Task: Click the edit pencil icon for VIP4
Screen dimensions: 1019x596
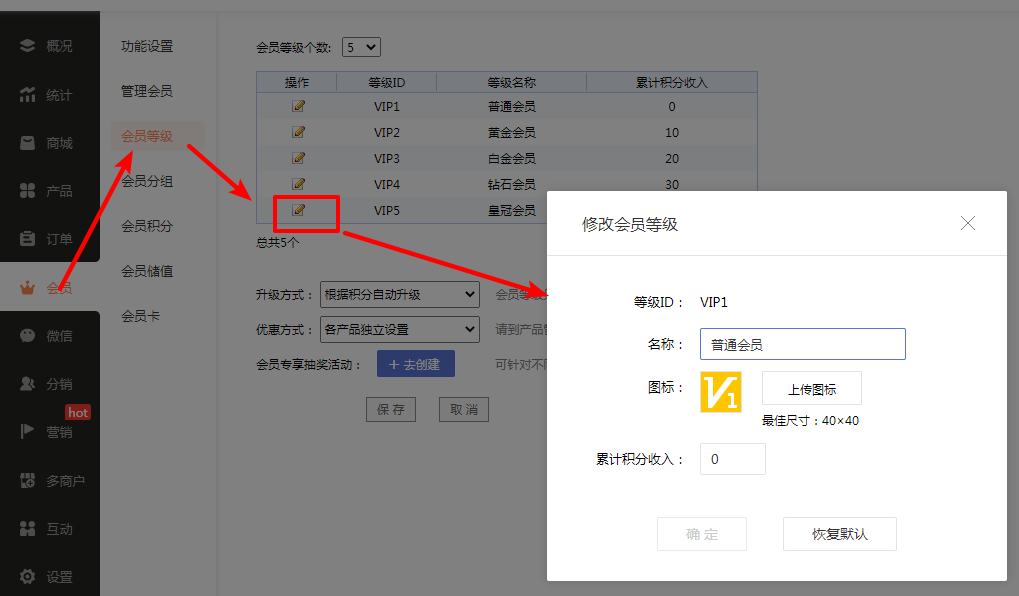Action: click(298, 184)
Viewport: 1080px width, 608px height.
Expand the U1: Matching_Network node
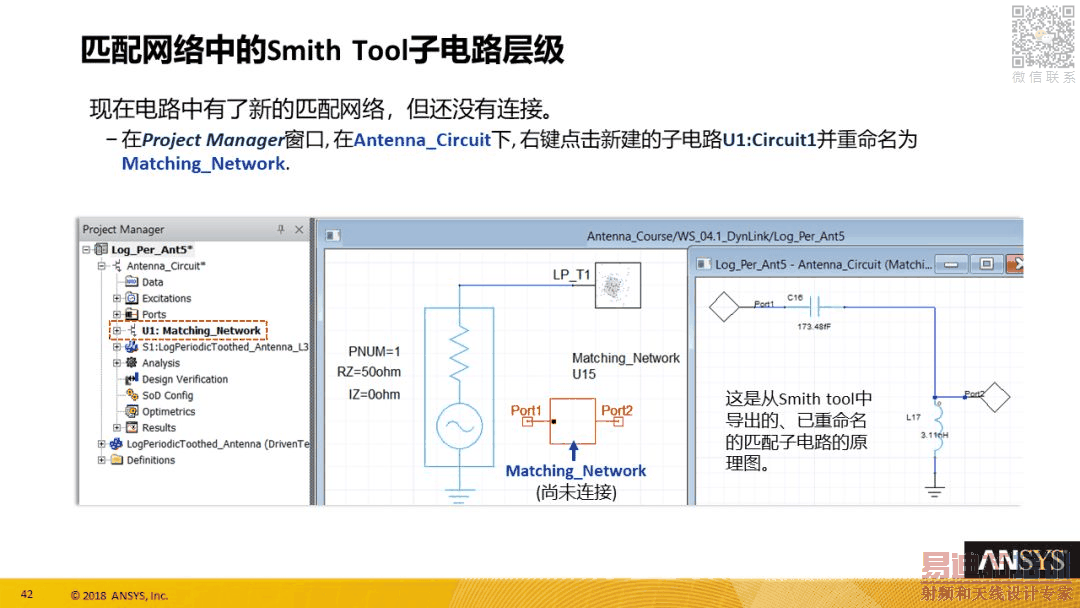(117, 331)
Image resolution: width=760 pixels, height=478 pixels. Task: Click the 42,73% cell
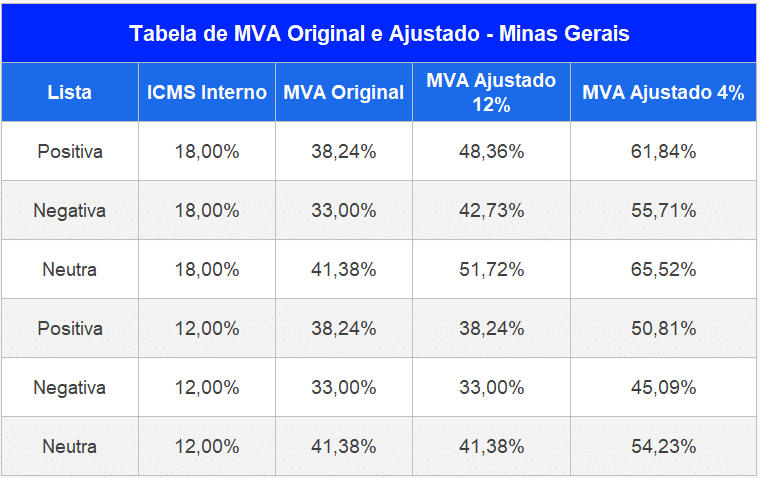[x=491, y=211]
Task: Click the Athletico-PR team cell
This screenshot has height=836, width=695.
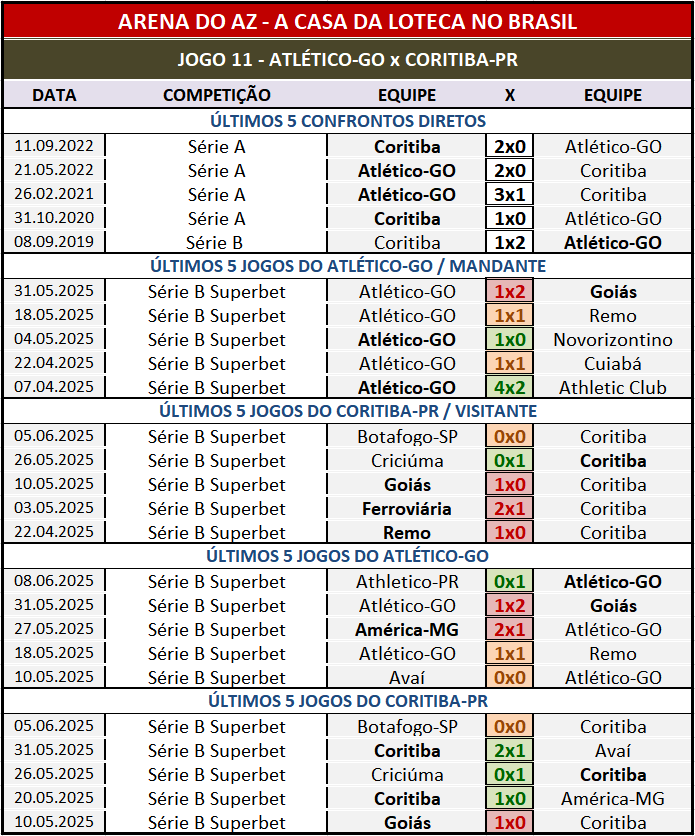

= = = =

#### EXERCISE INSTRUCTIONS:
Everything from the line with "Screen dimensions: 1019x596" through the last line above should be reproduced exactly, both ends included; pictures must be omitted.

#### SOLUTION TO THIS TASK:
Screen dimensions: 1019x596
Action: click(298, 184)
Viewport: 1080px width, 608px height.
Expand the U1: Matching_Network node
(117, 331)
Image resolution: width=760 pixels, height=478 pixels. Task: Click the 42,73% cell
[x=491, y=211]
Task: Click the Athletico-PR team cell
This screenshot has height=836, width=695.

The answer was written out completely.